Segment Start: Information shown

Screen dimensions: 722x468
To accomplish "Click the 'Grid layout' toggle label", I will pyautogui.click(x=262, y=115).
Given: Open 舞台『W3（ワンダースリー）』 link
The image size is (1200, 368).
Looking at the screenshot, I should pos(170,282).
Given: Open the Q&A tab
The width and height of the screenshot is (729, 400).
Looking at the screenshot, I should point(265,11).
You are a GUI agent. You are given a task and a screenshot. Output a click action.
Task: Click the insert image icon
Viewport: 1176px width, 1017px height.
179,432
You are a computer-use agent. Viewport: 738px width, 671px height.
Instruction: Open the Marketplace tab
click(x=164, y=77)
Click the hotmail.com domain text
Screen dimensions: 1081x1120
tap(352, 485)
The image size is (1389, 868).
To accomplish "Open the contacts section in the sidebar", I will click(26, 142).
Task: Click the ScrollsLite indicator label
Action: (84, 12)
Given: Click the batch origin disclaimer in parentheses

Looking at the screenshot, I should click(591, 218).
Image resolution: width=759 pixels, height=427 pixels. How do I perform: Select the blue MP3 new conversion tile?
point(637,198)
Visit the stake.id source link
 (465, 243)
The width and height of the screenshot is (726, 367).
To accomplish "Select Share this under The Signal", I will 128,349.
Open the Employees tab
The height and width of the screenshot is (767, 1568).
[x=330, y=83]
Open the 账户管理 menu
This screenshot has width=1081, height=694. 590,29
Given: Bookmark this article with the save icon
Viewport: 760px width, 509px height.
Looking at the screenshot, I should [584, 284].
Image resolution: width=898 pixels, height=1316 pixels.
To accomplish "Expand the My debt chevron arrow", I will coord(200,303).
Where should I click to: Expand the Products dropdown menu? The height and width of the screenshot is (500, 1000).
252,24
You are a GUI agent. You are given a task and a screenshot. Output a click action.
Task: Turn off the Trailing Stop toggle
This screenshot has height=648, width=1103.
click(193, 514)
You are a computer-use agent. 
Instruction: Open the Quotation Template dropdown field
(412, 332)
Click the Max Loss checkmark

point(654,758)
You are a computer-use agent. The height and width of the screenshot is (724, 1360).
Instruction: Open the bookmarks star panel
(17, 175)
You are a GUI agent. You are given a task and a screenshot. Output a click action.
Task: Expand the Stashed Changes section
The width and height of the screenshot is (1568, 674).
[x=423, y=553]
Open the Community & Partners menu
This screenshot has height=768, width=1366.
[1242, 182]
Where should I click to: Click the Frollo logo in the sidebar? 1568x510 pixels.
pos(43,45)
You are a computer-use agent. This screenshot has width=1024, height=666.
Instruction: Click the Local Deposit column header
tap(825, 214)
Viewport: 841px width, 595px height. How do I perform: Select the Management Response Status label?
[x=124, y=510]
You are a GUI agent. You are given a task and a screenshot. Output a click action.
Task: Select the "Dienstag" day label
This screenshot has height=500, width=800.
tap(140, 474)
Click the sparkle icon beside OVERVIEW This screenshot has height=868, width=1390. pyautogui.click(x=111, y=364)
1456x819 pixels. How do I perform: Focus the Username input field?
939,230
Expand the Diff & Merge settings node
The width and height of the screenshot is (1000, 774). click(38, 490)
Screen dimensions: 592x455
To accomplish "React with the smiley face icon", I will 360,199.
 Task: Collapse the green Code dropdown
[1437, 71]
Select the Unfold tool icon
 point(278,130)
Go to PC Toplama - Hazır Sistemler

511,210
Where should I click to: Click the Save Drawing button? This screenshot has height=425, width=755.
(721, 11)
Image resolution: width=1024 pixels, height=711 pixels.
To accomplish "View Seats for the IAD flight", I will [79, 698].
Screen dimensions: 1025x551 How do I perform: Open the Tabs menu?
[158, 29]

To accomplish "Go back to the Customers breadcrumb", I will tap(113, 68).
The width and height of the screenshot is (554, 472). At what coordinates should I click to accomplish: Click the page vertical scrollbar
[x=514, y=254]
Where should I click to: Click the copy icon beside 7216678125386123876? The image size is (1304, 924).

Segment End: Information shown

## Problem to work on
Wherever the string "with" occurs in the data, copy the line that holds it.

## Response to this exercise
Given: Bookmark this article with the save icon
To accomplish "React with the smiley face icon", I will 360,199.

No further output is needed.